__What you should do__.
Pick out every line in the records below that contains the word "list", and copy each of those lines.

__Provided entries__.
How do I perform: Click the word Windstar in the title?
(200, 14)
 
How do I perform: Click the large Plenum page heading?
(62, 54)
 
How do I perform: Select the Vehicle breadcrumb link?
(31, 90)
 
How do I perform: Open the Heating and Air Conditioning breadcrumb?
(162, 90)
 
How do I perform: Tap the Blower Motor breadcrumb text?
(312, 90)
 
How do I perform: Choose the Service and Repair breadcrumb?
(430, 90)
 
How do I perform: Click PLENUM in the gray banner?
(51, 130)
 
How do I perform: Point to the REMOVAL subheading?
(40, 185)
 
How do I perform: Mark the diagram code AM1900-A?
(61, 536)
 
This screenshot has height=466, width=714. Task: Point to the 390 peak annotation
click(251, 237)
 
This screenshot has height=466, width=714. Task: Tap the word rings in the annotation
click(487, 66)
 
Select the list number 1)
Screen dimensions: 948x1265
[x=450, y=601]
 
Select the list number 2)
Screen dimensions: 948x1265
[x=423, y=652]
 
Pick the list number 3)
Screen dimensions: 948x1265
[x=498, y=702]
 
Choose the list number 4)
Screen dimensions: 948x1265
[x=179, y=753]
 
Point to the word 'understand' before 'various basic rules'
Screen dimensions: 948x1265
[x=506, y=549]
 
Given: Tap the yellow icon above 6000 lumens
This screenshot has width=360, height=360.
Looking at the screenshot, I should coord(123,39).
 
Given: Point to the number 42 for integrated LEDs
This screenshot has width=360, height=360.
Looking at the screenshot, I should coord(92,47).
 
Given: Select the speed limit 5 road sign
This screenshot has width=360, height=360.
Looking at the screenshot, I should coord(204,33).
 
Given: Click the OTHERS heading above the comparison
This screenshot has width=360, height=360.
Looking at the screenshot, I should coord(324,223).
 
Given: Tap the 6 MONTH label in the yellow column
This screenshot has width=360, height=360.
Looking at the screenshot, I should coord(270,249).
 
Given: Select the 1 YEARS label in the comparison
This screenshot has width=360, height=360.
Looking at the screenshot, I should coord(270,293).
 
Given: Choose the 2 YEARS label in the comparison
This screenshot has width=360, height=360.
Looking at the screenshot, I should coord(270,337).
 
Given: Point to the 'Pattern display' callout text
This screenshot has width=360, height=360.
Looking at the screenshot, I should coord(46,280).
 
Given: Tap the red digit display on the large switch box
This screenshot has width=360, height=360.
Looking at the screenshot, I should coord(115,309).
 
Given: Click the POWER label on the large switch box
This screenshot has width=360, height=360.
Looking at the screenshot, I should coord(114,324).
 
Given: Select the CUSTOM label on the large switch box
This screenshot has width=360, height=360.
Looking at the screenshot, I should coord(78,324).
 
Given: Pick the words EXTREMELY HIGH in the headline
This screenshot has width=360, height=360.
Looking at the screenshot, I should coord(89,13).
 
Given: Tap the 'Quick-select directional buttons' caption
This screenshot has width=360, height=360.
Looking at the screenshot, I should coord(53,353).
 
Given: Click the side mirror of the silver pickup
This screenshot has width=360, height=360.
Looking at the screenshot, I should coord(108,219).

__Answer in full__.
Select the list number 1)
Select the list number 2)
Pick the list number 3)
Choose the list number 4)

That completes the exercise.